Management of asthma in patients supervised by primary care physicians or by specialists

L. Laforest1, E. Van Ganse1, G. Devouassoux2, S. Chretin1, L. Osman3, G. Bauguil4, Y. Pacheco2 and G. Chamba4

1 Pharmacoepidemiology Unit, 2 Respiratory Medicine, CHU-Lyon, and 4 Faculty of Pharmacy, Claude-Bernard University, Lyon, France. 3 University of Aberdeen, Aberdeen, UK.

CORRESPONDENCE: E. Van Ganse, Unité de Pharmacoépidémiologie, EA3091, Ste Eugénie (5F) Centre Hospitalier Lyon-Sud, F-69495 Pierre-Bénite Cedex, France. Fax: 33 472666444. E-mail: eric.van-ganse{at}chu-lyon.fr

Keywords: Asthma, control, primary care, supervision

Received: March 25, 2005
Accepted August 5, 2005

French asthma patients may be supervised by general practitioners (GPs) and/or specialists. Therefore, this study examined asthma management in patients exclusively supervised by specialists (SPE), GPs, (GP) and both (GP+SPE group), and compared the findings.

Asthma patients were consecutively recruited in 348 pharmacies. Each patient completed a questionnaire providing data on personal characteristics, asthma management, perception of disease and asthma supervision. Asthma control was measured using the Asthma Control Test. Questionnaires were linked to computerised records of medications which had been dispensed before inclusion in the study.
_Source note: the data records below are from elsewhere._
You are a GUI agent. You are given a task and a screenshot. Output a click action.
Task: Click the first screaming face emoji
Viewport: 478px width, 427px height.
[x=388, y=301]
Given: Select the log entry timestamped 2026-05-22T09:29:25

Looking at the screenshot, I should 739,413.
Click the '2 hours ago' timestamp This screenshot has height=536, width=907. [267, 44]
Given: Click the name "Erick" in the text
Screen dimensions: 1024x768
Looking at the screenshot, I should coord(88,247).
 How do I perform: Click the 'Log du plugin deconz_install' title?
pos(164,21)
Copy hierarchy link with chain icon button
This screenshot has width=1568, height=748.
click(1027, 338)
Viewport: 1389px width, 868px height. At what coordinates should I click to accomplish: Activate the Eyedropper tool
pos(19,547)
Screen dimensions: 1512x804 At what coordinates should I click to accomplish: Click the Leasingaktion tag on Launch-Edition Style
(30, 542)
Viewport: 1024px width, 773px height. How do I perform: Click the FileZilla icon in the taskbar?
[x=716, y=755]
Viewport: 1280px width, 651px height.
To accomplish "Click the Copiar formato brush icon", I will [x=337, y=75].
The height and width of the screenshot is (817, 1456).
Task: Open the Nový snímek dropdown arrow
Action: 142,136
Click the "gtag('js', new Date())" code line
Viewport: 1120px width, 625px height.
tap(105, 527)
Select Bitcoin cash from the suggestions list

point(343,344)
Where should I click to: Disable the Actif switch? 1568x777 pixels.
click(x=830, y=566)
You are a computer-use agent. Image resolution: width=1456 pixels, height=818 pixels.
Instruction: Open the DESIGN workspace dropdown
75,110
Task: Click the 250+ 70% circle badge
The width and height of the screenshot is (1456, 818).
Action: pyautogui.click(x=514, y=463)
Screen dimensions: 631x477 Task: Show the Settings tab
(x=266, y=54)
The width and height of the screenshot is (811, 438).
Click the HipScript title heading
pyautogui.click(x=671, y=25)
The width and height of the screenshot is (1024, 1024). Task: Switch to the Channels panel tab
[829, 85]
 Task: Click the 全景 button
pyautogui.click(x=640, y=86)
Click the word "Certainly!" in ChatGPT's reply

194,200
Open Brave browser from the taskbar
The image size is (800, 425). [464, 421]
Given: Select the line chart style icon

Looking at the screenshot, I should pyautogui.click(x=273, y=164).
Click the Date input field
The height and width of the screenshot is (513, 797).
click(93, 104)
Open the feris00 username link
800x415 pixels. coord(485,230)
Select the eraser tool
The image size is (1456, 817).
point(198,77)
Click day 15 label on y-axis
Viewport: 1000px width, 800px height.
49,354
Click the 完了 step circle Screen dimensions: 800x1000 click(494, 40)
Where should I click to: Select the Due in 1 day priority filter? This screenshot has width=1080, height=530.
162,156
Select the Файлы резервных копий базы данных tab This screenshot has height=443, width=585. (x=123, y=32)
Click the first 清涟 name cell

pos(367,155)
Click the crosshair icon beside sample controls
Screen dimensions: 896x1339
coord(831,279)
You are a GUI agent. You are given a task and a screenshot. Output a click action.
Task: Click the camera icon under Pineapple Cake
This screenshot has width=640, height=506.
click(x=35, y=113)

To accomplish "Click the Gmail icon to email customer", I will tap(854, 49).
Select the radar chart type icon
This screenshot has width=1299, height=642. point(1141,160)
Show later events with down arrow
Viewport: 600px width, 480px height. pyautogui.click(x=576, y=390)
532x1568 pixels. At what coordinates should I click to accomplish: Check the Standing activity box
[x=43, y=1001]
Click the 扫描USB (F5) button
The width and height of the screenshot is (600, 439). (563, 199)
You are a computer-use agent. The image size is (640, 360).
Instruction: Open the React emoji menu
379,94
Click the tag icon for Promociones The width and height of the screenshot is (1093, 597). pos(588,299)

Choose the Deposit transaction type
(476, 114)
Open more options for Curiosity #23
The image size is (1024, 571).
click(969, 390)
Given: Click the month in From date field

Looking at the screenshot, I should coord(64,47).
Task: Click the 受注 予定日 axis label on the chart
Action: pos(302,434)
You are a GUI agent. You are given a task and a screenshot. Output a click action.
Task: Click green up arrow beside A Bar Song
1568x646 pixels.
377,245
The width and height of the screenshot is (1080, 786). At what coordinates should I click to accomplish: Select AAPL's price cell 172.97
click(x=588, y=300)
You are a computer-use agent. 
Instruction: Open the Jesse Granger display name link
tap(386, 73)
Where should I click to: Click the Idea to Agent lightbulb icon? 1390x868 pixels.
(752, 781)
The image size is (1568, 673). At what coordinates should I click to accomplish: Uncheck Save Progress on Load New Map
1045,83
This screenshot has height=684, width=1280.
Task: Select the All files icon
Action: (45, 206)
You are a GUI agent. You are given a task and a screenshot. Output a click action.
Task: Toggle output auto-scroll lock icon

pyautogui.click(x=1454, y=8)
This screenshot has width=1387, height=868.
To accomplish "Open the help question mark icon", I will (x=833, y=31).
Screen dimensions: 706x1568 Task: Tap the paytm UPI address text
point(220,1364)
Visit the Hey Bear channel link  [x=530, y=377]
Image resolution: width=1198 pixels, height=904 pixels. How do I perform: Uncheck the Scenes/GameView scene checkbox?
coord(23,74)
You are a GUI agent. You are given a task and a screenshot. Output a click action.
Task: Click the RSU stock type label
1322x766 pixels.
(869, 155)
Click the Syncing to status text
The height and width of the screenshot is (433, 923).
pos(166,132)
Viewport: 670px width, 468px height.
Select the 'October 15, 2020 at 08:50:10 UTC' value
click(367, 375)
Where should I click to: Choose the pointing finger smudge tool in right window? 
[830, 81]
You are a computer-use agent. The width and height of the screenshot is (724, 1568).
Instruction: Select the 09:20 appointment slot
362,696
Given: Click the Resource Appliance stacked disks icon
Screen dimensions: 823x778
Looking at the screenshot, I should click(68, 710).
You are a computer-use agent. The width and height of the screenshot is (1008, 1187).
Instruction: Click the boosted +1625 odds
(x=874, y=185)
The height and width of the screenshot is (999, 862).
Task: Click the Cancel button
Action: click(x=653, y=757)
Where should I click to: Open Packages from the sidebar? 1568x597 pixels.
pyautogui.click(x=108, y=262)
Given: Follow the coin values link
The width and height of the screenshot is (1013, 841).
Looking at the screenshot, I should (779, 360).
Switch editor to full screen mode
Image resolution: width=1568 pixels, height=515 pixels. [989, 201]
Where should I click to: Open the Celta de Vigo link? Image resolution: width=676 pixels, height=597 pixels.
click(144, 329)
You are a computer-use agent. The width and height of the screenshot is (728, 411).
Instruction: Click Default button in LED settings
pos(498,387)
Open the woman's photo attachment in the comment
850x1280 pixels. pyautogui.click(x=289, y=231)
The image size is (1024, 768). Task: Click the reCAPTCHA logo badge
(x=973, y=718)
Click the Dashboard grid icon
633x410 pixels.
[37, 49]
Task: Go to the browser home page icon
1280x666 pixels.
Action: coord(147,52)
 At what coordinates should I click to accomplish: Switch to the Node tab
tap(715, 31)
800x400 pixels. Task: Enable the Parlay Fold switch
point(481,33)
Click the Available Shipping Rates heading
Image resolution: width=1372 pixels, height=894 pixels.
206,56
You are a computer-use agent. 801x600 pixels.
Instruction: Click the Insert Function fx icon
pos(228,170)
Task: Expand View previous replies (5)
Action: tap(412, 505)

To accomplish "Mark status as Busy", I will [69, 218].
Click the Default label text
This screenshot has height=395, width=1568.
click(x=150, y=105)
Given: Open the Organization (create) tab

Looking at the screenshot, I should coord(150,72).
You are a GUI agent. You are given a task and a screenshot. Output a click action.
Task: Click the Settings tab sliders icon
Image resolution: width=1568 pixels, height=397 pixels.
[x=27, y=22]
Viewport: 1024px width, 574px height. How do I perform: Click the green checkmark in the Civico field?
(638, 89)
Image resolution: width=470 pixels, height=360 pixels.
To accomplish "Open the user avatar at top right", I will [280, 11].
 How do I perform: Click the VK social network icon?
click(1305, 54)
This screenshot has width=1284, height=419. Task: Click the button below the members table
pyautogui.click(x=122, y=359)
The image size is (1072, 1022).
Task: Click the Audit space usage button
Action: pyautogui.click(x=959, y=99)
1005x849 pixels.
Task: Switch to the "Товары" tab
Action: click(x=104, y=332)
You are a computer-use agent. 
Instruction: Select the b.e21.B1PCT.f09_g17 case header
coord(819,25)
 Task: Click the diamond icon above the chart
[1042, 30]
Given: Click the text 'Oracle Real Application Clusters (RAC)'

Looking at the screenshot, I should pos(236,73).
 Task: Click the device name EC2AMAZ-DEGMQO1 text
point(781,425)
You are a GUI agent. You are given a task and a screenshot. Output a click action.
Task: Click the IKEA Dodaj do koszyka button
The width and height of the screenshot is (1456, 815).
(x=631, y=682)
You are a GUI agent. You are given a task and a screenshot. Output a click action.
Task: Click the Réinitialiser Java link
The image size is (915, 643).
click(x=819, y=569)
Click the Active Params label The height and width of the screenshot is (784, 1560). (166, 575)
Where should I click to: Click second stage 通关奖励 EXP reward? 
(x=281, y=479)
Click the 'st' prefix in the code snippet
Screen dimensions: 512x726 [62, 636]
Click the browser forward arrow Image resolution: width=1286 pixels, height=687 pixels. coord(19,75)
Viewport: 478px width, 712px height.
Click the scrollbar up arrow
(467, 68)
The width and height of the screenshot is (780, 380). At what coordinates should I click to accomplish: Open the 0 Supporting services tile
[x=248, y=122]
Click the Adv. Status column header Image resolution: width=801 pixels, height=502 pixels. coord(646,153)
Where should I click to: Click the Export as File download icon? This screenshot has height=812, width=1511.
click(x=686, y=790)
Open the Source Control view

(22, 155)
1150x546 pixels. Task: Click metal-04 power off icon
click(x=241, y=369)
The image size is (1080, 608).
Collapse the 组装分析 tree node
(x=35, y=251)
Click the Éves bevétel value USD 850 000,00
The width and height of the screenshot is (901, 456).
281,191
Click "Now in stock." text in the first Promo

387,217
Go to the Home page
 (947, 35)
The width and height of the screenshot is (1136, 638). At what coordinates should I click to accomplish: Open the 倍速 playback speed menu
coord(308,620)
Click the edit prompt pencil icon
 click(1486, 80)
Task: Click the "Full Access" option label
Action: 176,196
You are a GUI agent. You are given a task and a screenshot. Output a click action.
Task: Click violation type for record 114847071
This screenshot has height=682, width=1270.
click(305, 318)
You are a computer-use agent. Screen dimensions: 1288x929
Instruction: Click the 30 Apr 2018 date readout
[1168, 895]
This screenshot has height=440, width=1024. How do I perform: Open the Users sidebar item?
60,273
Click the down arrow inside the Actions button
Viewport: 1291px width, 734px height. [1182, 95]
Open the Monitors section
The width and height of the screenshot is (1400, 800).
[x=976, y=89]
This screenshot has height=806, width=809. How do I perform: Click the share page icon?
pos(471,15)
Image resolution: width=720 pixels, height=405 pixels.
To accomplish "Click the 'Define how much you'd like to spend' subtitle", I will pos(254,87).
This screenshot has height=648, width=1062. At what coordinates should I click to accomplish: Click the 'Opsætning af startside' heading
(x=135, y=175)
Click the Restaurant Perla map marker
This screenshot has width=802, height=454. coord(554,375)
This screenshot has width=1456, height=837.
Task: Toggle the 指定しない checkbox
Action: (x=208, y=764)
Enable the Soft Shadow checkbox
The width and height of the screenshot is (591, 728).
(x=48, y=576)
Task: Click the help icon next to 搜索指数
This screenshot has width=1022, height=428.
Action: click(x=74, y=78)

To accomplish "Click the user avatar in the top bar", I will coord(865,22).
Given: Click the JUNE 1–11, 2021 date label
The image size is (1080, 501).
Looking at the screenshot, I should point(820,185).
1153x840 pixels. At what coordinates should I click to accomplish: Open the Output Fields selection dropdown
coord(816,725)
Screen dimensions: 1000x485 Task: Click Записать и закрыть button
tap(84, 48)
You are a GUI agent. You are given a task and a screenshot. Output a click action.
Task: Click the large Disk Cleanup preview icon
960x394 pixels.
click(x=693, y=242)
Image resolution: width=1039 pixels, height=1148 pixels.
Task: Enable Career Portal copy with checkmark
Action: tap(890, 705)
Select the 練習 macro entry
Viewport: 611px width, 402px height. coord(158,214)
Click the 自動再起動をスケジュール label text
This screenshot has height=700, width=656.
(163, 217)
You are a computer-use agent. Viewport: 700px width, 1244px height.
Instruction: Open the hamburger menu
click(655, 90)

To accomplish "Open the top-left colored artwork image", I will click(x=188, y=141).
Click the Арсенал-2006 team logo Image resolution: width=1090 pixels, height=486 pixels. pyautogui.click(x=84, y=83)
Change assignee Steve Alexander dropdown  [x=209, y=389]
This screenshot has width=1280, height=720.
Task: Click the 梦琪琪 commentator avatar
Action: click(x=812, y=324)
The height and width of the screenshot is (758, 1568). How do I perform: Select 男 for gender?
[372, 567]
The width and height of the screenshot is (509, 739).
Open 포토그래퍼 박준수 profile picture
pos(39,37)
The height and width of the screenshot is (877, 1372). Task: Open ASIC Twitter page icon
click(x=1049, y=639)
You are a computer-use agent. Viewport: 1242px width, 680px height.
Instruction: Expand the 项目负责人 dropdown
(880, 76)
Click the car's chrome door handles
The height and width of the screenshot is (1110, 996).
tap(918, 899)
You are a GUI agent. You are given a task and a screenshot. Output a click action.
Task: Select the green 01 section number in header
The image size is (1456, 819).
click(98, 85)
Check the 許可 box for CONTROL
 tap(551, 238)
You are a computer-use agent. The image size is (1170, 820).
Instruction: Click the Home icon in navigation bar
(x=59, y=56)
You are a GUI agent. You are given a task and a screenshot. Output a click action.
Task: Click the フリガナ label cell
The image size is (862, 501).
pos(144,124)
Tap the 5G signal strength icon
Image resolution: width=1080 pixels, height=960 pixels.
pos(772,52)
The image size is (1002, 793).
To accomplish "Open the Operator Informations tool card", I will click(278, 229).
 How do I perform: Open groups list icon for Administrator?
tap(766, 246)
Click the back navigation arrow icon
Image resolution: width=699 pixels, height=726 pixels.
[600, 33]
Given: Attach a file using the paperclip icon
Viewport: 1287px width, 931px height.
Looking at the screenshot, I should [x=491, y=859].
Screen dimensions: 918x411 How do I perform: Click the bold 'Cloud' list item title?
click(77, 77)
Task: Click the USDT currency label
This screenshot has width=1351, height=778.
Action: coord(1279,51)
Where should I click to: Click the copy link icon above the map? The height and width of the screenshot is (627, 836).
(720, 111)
From the 1,256 patients (mean age = 36.1 yrs, 54.3% females), 11.4, 36.6, and 52.0% were placed in the SPE, GP, and GP+SPE groups, respectively. During the previous 4 weeks, most patients in the SPE group were properly controlled (52.2 versus 26.4 and 21.5% in GP and GP+SPE groups, respectively). The SPE group made more use of fixed combinations of long-acting beta agonist and inhaled corticosteroid, while receiving less short-acting beta agonists, antitussives and antibiotics.

Striking differences in symptoms and asthma management were observed according to the type of asthma supervision. The current results strongly support the need to improve the management of asthma in primary care, and the coordination of care between general practitioners and specialists.